Guns, Germs, and Steel, p. 129
The low tannin fruit
This hypothesis documenting our ancient failure to domesticate acorns makes sense, albeit it all feels like a big, missed opportunity, especially if our intention is to try to combine food production with sustainable practices that could, for example, turn oak-rich Mediterranean and temperate forests into natural areas where harvesting nutritious acorns and pastoral management (of Iberian pigs, etc.) is compatible with human food production.
Large oak groves such as “dehesas” in Spain occupy big extensions of the Meseta, the Iberian central Plateau, and have become key reservoirs of flora and fauna over the centuries. Not far from the Extremaduran “dehesas,” the National Park of Monfragüe hosts one of the biggest populations of raptors in Europe.
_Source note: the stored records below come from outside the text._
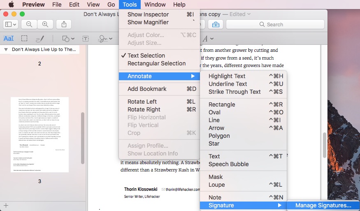Select the Rectangular Selection tool icon
This screenshot has height=211, width=360.
[x=24, y=39]
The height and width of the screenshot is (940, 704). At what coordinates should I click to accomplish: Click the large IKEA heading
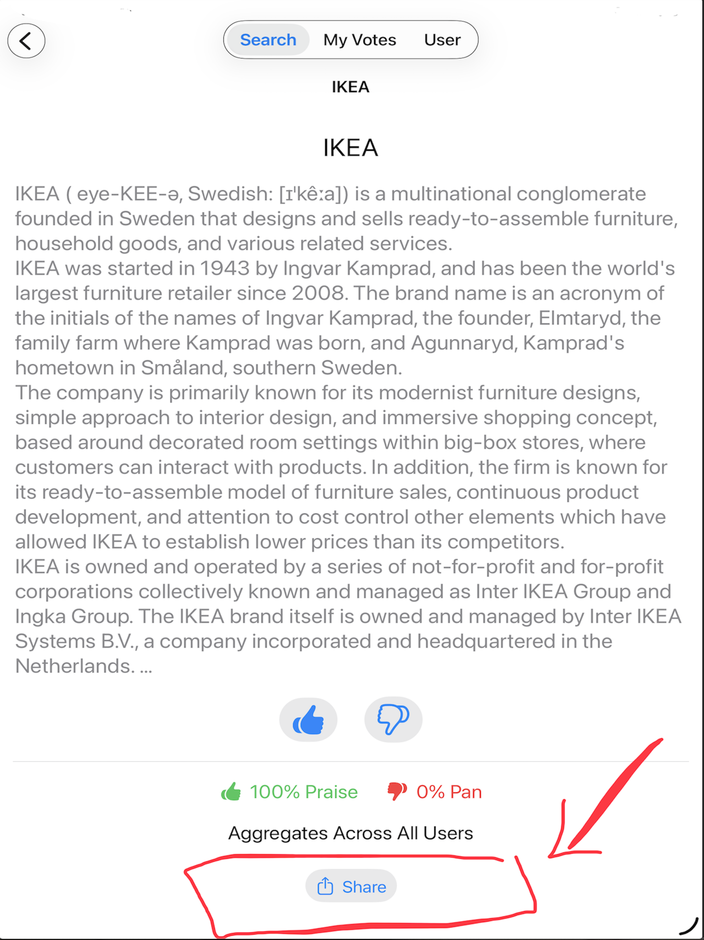[350, 148]
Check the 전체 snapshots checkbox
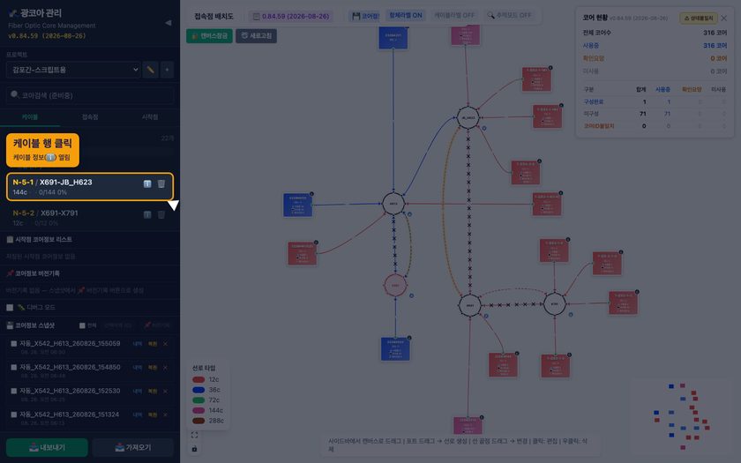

Monfragüe hosts the world’s highest concentration of imperial eagles, as well as a large population of vultures, Spanish imperial eagle, golden eagle, and Bonelli’s eagle. Iberian Lynx, a symbol of Iberian wildlife, has been reintroduced in the area.
When it comes to “dehesa” management and the promotion of large oak groves across their natural habitat, are we stuck with leaching acorns, or could we select oak varieties capable of yielding low-tanning fruits?